• Your assignment: Below are records; work out how many of their lines hold the string "Locate" and give that number alone.

• Entries supplied:
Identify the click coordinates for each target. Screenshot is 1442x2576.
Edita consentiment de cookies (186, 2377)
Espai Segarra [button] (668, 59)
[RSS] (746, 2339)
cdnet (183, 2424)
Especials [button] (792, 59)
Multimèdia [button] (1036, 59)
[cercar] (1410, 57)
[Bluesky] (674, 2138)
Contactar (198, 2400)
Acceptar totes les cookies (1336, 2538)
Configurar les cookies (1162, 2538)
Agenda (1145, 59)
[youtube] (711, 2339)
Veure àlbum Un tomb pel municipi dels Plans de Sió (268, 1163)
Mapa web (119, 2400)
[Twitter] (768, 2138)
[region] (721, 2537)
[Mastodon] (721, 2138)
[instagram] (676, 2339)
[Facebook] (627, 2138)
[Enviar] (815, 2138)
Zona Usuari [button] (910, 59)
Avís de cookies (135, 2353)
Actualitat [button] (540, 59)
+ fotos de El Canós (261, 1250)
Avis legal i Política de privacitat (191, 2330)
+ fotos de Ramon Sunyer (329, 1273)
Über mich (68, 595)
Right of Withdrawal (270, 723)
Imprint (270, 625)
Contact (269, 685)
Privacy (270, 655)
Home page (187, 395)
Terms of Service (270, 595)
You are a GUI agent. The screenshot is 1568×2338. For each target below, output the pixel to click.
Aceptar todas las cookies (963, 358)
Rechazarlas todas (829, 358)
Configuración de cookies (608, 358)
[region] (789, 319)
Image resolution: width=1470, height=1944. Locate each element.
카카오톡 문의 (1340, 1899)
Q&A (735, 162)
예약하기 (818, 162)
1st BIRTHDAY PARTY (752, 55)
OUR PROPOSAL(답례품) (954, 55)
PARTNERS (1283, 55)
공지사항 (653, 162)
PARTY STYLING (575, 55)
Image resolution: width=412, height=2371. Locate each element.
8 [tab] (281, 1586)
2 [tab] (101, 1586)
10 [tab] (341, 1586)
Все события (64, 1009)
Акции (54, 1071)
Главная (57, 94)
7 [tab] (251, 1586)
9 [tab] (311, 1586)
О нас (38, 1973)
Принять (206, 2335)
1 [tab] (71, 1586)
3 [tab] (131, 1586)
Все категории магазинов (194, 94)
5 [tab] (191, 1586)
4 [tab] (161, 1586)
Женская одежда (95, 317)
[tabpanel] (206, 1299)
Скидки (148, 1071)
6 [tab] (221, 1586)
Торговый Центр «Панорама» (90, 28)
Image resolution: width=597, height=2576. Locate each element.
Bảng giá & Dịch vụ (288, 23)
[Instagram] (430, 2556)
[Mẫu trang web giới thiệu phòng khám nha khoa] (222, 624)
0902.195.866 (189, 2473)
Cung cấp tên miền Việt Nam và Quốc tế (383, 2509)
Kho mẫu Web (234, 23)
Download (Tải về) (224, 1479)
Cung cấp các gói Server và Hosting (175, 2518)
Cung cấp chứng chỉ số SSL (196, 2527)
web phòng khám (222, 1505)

• Output of the exercise: 3